Aftermath of Sandy Hook

Author: Liam Farrell '04

The sharp bang momentarily stunned everyone sitting in the portable classroom, the sound slicing through its thin walls and breaking into a discussion of American history.

It was not long after April 20, 1999, when that unknown noise — a car backfiring, a door slamming shut in the spring wind — stoked the fears of every high school student in the trailer. We were more than 1,500 miles from Columbine, Colo., learning history in the shadow of Maryland’s western mountains, but for a second we wondered if our planned fates — of graduation, of college, of parties and girls and boys and dream jobs — were now going to be drastically altered or ended.

Everyone has a story of an event that first brought the world to bear on them, be it John F. Kennedy’s assassination or the Challenger explosion. Luckily, for most of us, we grapple with the larger meaning of tremendous national or international tragedy as secondhand spectators. Our suffering as an audience pales to those directly involved and is a background tapestry to our more personal sorrows.

But they leave a mark. And they shape our understanding — or lack of understanding — of the world. For many of my peers, 9/11 would probably be that ultimate occurrence. For me, however, it was growing up during a spate of school shootings and being in high school contemporaneously with Columbine.

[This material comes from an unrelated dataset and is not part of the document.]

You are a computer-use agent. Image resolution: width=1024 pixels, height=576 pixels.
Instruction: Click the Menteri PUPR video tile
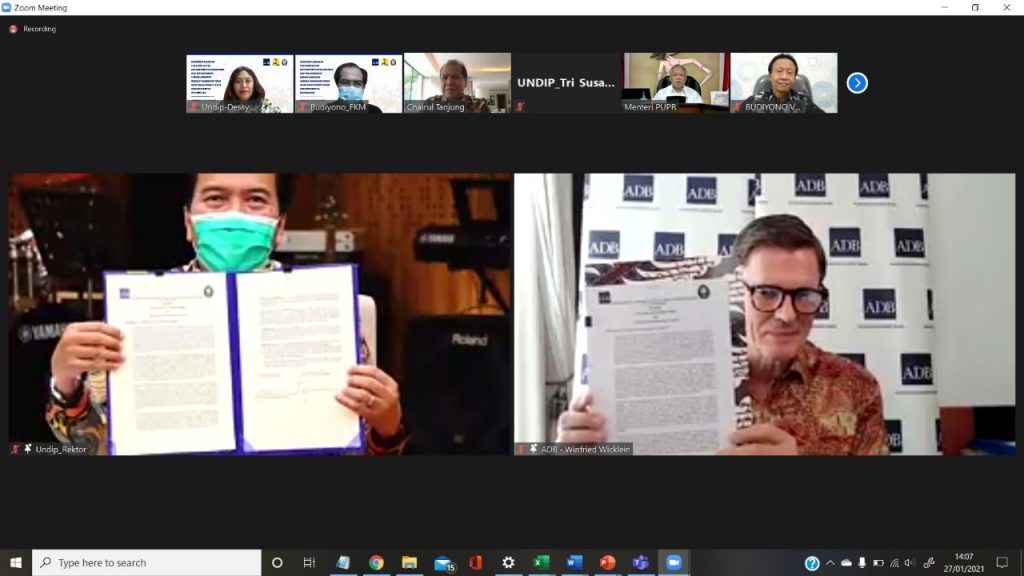[x=674, y=83]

The awful miracle of human beings is their resilience. As time went on from Columbine, I didn’t continue to perk up at each strange schoolroom noise or sit in a constant state of readiness, much like I boarded an airplane only a few weeks after 9/11. Those events showed me there are forces beyond my control that may wish me random harm. By taking that as the lesson, I really had no other choice but to continue living my life focusing on what I could control and not what darkness may be behind each corner.

But in the past week, I have often come back to note that I learned that lesson as a high schooler — not as a child in elementary school. And I wonder how those sorts of conclusions will impact each of the children who survived the massacre at Sandy Hook Elementary. What tools are mentally available to a child who witnesses such unbounded ferocity? Or to the children of the same age around the country?

I, thankfully, have no direct comparison in my own life. The closest might be a car accident I was in around the same age, a moment of extraordinary mechanical energy where injuries were not life-threatening but my family’s minivan was crushed to the size of a station wagon after being merged into by an RV. To this day, I sometimes flinch — just a little bit — when a truck or other large vehicle pulls alongside my car on the highway. Surely, something as severe as the Sandy Hook shootings will manifest in more than a shrugged off twitch on I-80.

One of my favorite Christmas films is Joyeux Noel, a 2005 movie based on the Christmas Truce of World War I. Although hardly a masterpiece, its power rests in the reminder that even in the worst moments of history, acts of great humanity are possible, however fleeting they may turn out to be. At the end, German soldiers who participated in the spontaneous cessation of violence are shut aboard a train and sent to near certain death on the Eastern Front. As the train pulls away, they hum a melody taught to them by Scottish adversaries, evidence that even if we don’t control our fates, we do control how we react to what molds our lives.

Our souls are the greatest beneficiaries of self-determination because our natural state is fighting against life’s inherent absurdity, that of fighting for control of our destiny when so much of it is outside of our hands.

In writing about the mythical character Sisyphus, Albert Camus says such a condition should not be interpreted as one of futility. Rather, when the rock he is eternally rolling up a hill always falls back to the bottom, Sisyphus chooses each time to go back down and get it — his dignity lies in persevering in the face of the inevitable defeat.

“Each atom of that stone, each mineral flake of that night-filled mountain, in itself forms a world,” Camus says. “The struggle itself toward the heights is enough to fill a man’s heart.”

It is a lesson someone could spend a lifetime coming to grips with. And one of the saddest parts of Sandy Hook’s aftermath is that each child will have so much time to try.